>> start Data records
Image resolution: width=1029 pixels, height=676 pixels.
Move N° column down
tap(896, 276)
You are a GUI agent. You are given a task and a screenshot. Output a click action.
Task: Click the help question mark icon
>> end Data records
* The exercise *
Reproduce each of the entries above verbatim, line for line.

* Correct output *
Image resolution: width=1029 pixels, height=676 pixels.
Move N° column down
tap(896, 276)
You are a GUI agent. You are given a task and a screenshot. Output a click action.
Task: Click the help question mark icon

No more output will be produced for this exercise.